Leif 8 月 18 日 上午 10:51 
Thank you soooo much !
I have implemented this in Endless Legend 1 by reverse engineering and hacking the difficulty xml. I didn't bother getting into how an actual mod is made, and I only created the progression for my preferred difficulty. If you'd like, I can easily post a snippet here, since the whole setup ended up being quite simple.
Jedmeister 9 月 22 日 上午 9:52 
Honestly, I would second this as a very good and insightful suggestion. A direct comparison would be how Stellaris manages scaling AI empire difficulty, and this is a feature which REALLY should be exercised more in 4x titles.

*Context
Usually what happens with higher difficulties in 4x is the initial bonuses are ridiculous until the player 'solves' the game to either cheese out a win or snowball harder by implementing smarter economic and/or exploitative strategies (e.g., the higher difficulty is too frontloaded while endgame still ends up predictable - just more of a tedious slog wading through inferior doomstacks).

I am about to pick up this title, but played tons of EL1. The difficulty balance wasn't bad from the getgo, and thus this is likely far from a 'worst offender' title which desperately needs time-scaling difficulty - but I would always advocate for this in ANY decent 4x (speaking with several thousand hours' playtime across 20+ titles, usually on hardest difficulty).

This option would tailor AI bonuses to ensure the start, middle, and end of the game feel balanced against a player's initial logistical limitations and their (usually) superior longitudinal management.
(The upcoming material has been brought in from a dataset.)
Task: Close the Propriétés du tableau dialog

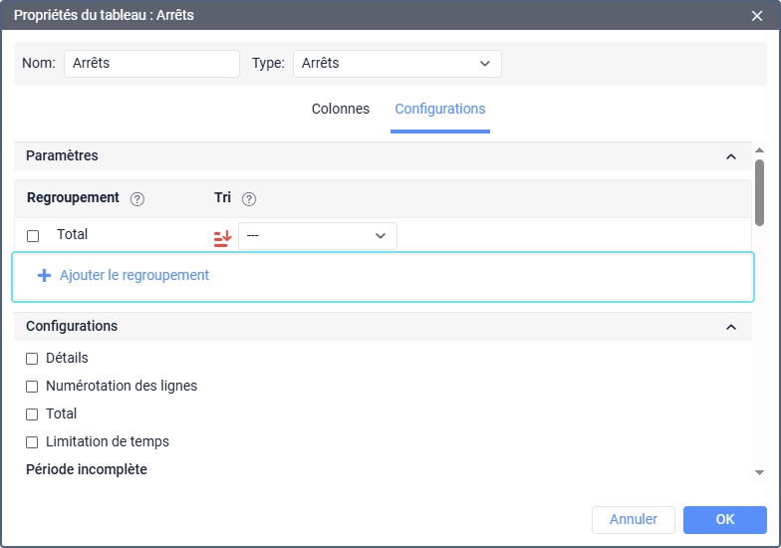Action: 757,15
The alternative to this, as suggested by OP, is often that high difficulty is beatable but NOT in a fun way (cheese to survive early -- snowball mid -- slog late to mop up)

+1
+1
And then some
Jedmeister 9 月 22 日 上午 10:35 
Another key possibility I would raise: if difficulty could be set to time-scaling bonuses instead of static bonuses, I would advise giving, at max time-scaling, 125% the bonuses the static difficulty gives.

This is because a player will have more breathing room and an easier time developing when they are not spending the early game avoiding 'the super-bots of immediate doom' and have more freedom to build away. Essentially, lower AI buffs early game justifies greater AI buffs late game (so it can keep up with its respective difficulty level).

What I would suggest:

- Establish times for early, mid, and late game
- Slide the AI buffs in increments to:

50% of their buffs vs static difficulty at the start
87.5% of their difficulty-related buffs at mid-game (after 1/3 of the expected number of turns)
125% of their difficulty-related buffs at late game (after 2/3 of the expected number of turns)
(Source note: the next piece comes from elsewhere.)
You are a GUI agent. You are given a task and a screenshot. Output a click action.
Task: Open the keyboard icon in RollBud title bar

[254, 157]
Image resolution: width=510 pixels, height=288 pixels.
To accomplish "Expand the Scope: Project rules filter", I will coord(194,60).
Another cool trick is to allow the player to set these sliding scales (e.g., the start and end % buffs) - so they could select 50% - 150% for instance if they wanted more late-game challenge after easier building. Presets could easily be offered which entice different playstyles, and these presets could then be incorporated into interesting DLC events (e.g., especially thinking cataclysm here).

In my opinion, this would be huge. Would also mark the game as a great trend-setter for an overlooked but presumably easy-to-implement feature (making some assumptions here, but presumably correct ones)
Leif 9 月 23 日 上午 4:29 
I can tell you for a fact that progressive difficulty is easy to implement. I did it myself in both Endless Legend 1 and WH40k: Gladius via modding. Don't bother looking for the mods, though, as I never made anything more than hacks for me and friends. (Let me know if anybody wants them, though.) I would happily leave the details to the devs, as they know far better how to integrate such an option smoothly.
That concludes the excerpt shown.